En l’espèce, les trois déclarations d’appel enrôlées sous les numéros RG 904, 980 et 1456 sont relatives à la même décision, à savoir l’ordonnance du juge de la mise en état du tribunal judiciaire de Reims datée du 6 mai 2024 rendue dans l’instance opposant les consorts [G] et la SELARL [H] [E] ès qualités de liquidateur du GFA Saint Pierre.
Il est dès lors, d’une bonne justice, d’ordonner leur jonction, l’affaire se poursuivant sous le numéro de RG 24/904. Il sera cependant rappelé que cette jonction, si elle permet d’assurer une certaine cohérence dans le traitement de plusieurs instances, elle ne crée pas une procédure unique et ne saurait faire perdre à chacune d’elle leur autonomie.
— Sur la demande de caducité et d’irrecevabilité des déclarations d’appel
L’article 905 du code de procédure civile prévoit que le président de la chambre saisie, d’office ou à la demande d’une partie, fixe les jours et heures auxquels l’affaire sera appelée à bref délai au jour indiqué lorsque l’appel est relatif à une ordonnance de référé.
Aucun conseiller de la mise en état n’est désigné par le code de procédure civile s’agissant de l’instruction et de la fixation des affaires à bref délai.
En l’espèce, les conclusions d’incident de MM. [D] et [B] [G] ainsi que de Mmes [L] et [W] [G] sont adressées au conseiller de la mise en état.
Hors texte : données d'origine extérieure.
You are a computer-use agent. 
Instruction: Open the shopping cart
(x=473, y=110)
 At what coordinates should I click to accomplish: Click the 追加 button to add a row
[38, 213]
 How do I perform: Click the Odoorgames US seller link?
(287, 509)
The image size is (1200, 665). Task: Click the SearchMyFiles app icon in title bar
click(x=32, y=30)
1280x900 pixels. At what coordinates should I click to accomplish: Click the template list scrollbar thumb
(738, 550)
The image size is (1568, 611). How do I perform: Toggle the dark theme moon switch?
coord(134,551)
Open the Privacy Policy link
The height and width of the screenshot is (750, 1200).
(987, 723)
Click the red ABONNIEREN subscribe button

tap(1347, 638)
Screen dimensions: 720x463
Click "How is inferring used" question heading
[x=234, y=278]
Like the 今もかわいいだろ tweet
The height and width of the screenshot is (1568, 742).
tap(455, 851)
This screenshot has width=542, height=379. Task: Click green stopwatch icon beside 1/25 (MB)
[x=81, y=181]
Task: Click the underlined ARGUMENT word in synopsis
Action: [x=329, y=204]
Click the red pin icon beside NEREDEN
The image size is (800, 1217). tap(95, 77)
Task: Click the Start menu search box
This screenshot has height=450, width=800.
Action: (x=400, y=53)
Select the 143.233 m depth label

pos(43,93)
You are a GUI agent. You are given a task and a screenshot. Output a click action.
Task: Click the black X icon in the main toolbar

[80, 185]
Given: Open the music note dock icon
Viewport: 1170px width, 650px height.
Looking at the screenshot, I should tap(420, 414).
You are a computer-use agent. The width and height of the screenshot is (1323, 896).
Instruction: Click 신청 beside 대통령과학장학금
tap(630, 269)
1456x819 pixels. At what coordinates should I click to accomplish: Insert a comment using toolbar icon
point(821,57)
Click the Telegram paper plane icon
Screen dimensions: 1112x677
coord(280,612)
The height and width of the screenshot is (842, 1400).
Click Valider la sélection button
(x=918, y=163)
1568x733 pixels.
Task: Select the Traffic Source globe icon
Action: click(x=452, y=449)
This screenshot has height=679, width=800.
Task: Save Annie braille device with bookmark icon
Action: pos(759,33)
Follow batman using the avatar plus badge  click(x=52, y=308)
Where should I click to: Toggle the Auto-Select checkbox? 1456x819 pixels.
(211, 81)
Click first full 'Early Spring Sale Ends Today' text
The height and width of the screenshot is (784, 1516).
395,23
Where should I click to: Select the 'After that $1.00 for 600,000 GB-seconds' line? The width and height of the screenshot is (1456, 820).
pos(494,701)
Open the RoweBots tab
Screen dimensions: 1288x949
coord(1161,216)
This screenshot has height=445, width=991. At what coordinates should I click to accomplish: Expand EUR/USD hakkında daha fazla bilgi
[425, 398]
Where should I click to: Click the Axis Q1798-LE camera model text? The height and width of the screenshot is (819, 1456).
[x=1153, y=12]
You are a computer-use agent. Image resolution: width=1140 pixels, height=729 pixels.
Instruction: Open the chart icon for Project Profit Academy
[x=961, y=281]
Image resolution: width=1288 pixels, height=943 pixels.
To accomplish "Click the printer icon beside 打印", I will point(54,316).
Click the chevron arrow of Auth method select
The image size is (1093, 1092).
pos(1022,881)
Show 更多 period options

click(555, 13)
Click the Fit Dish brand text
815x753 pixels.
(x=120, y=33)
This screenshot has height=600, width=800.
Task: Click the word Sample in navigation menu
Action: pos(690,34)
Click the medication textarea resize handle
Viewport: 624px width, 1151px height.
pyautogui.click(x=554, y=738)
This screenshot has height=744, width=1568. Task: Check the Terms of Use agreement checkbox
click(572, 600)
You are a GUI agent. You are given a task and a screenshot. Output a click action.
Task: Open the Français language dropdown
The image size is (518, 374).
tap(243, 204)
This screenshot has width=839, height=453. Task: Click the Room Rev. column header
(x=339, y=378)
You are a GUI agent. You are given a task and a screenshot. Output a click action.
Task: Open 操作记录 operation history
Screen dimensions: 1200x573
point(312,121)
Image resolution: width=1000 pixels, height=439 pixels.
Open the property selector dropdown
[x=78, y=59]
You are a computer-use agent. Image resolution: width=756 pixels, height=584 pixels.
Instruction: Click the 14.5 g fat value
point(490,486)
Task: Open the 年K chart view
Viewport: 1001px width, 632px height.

Celles en réponse sur incident de MM. [D] et [B] [G] et Mmes [L] [XV] et [W] [T] sont adressées à la cour.
Ainsi, le président de la chambre n’a été saisi, avant l’audience d’incident, d’aucune demande d’incident à lui spécialement adressée ni de conclusions rectificatives saisissant le magistrat effectivement compétent pour connaître de l’incident soulevé.
Il appartiendra, le cas échéant aux parties qui souhaitent effectivement soulever un incident de procédure, d’adresser à la juridiction compétente des conclusions le saisissant régulièrement.
— Sur la médiation
En application de l’article 131-1 du code de procédure civile, le juge saisi d’un litige peut, après avoir recueilli leur accord, désigner une tierce personne afin d’entendre les parties et de confronter leurs points de vue pour leur permettre de trouver une solution au conflit qui les oppose.
L’article 184 de ce code ajoute que le juge peut en toute matière faire comparaître personnellement les parties ou l’une d’elles.
En l’espèce, compte tenu de la nature du litige il convient d’ordonner la comparution personnelle des parties afin d’envisager une mesure de médiation.
Les dépens du présent incident suivront le sort de ceux de l’instance au fond.
L’équité commande de ne pas faire application dans le cadre de cet incident des dispositions prévues par l’article 700 du code de procédure civile.
PAR CES MOTIFS,
Statuant contradictoirement,
Ordonne la jonction des affaires RG 24/904, RG 24/980 et RG 24/1456 et dit qu’elles se poursuivront sous le numéro RG 24/904 ;
Constate que le président de la chambre n’a été saisi d’aucune demande sur incident ;
Ordonne la comparution personnelle de M. [D] [G], Mme [W] [G] épouse [T] et Mme [L] [G] épouse [XV], M. [B] [G], M. [U] [G], Mme [A] [G] épouse [R], M. [F] [G] assisté de sa curatrice Mme [S] [I], Mmes [J] et [Z] [I] et M. [X] [I] le mardi 14 janvier 2025 à 10h30 (Cour d’appel de Reims, [Adresse 1]) ;
Rejette les demandes fondées sur l’article 700 du code de procédure civile ;
Dit que les dépens de l’incident suivront le sort de ceux de l’instance au fond.